There are several important reports on the U.S. economy worth mentioning this morning. First, 76,835 corporate layoffs were announced in America in February, according to data from Challenger, Gray & Christmas. That was a 45 percent jump from January and the highest monthly print since July 2015. The retail sector remains the main driver of recent layoff announcements and is already responsible for 41,201 job cuts in the first two months of 2019. That is 92 percent higher compared to the total retail cuts announced through February of last year and the largest January-February total since 2009. This trend may not be reversing anytime soon as bankruptcies and restructurings at brick-and-mortar establishments continue to rise due to shifting consumer behavior, i.e. an online shopping preference. Job cuts have also picked up a bit in the industrial goods arena, which includes heavy and industrial manufacturers that are more sensitive to tariffs and general trade uncertainty.
Next, private sector payrolls rose by 183K in February, according to ADP. That was the smallest increase since November, but the January gain was revised sharply higher (213K to 300K). As a result, the less volatile 3-month average pace of private-sector job creation lifted to 244K, the best print since July of last year and well above what is needed to keep up with U.S. population changes. The report’s authors added that “The economy has throttled back and so too has job growth. The job slowdown is clearest in the retail and travel industries, and at smaller companies. Job gains are still strong, but they have likely seen their high watermark for this expansion.” Speaking of small business, payrolls at firms with 1-49 workers rose by just 12K in February. That was the smallest increase since September 2017 and hiring at these firms accounted for just 6 percent of all the private-sector payrolls added to the economy last month. Such weakness, though, comes after the best month for small business hiring in almost two years and may simply be related to delayed separations of extra workers brought on for the holiday shopping season. However, the longer-term growth trend in small business hiring has clearly been slowing and this highlights the difficulty these firms are having when competing with larger companies in a tight labor market where workers expect improving wages and benefits.

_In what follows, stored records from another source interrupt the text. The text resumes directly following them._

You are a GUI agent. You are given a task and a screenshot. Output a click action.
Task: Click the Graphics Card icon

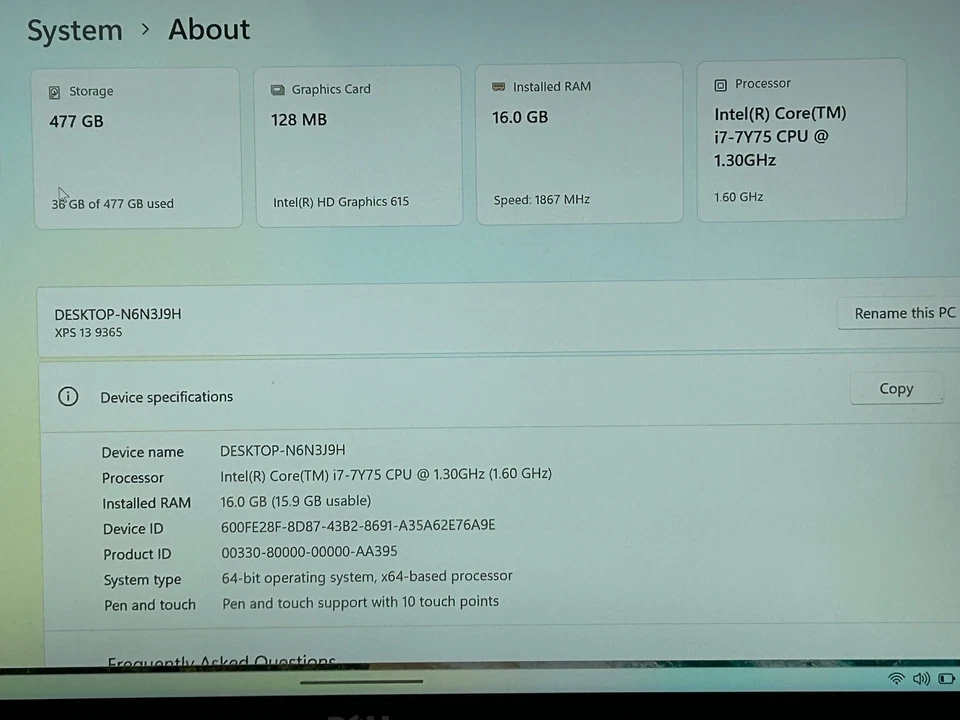click(277, 89)
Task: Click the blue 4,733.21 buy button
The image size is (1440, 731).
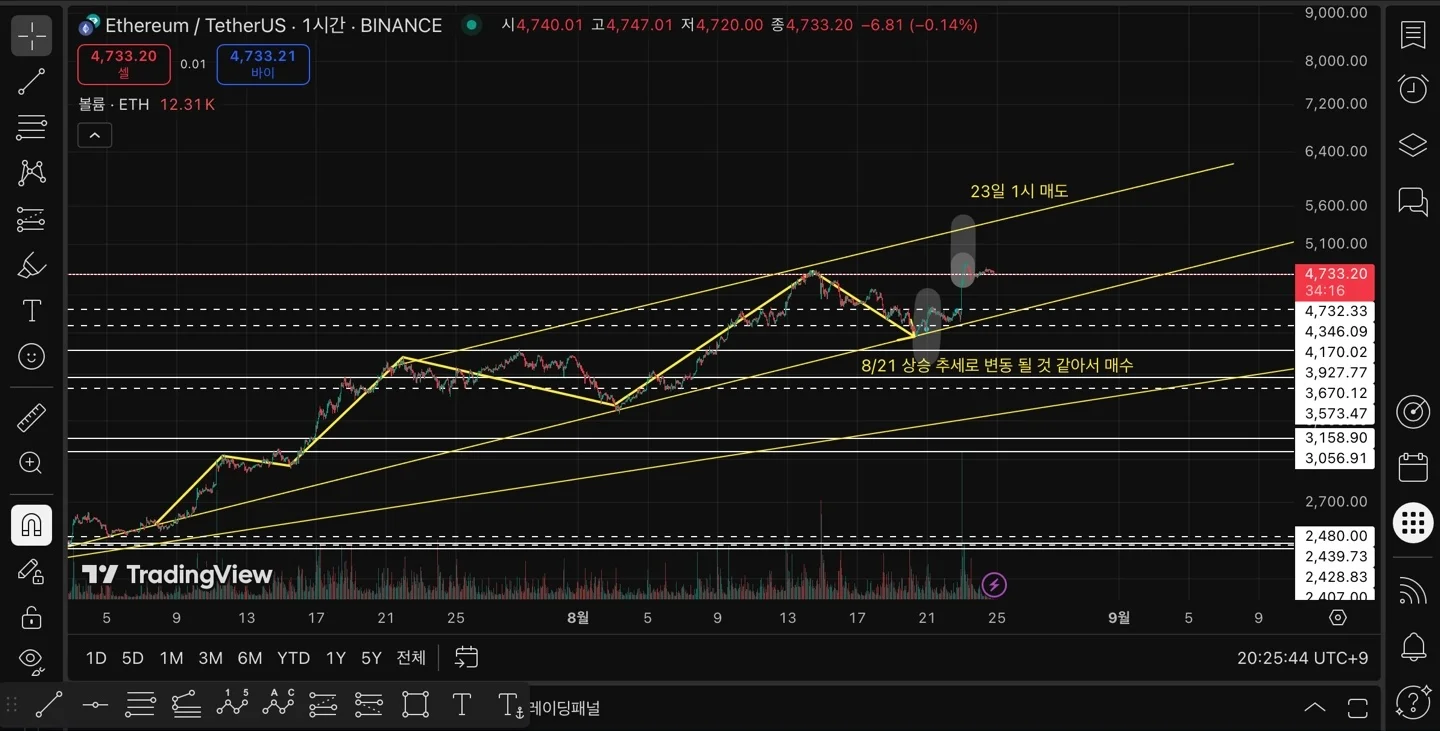Action: [263, 64]
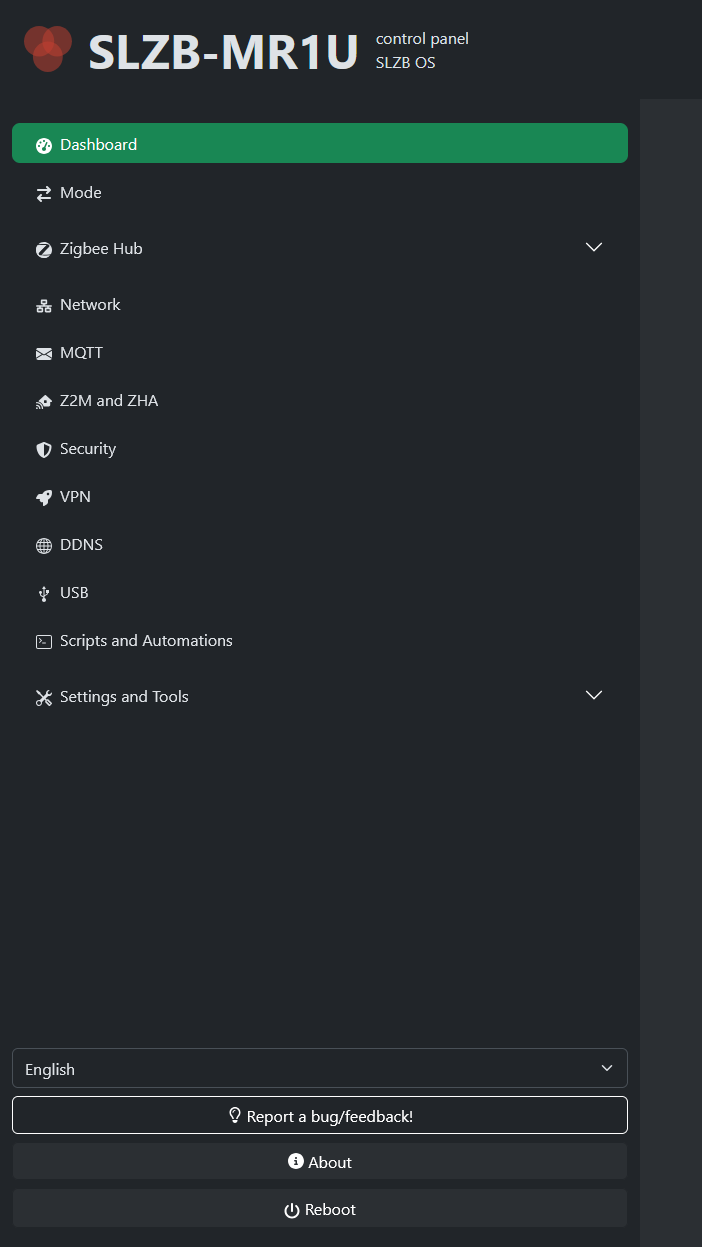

Elsewhere, nonfarm business sector labor productivity rose by 1.9 percent during the fourth quarter of 2018, according to a report from the Bureau of Labor Statistics. That was a slight increase from Q3’s downward-revised gain and better than expected. Productivity rose in all four quarters last year, likely helped by companies using recent tax savings to increase capital spending and reinvest in their businesses in the forms of new equipment, technology, and employee training. Continued trade policy uncertainty, though, has already caused some firms to scale back their investment plans, an unneeded headwind just as productivity growth is showing signs of finally breaking out of a multi-year downtrend. This is especially true since longer-term productivity obstacles in America remain, such as aging demographics. Indeed, older (more-experienced) workers retiring could drag on output per hour, and those still in the workforce may be less motivated to learn new technologies and skills at this stage in life.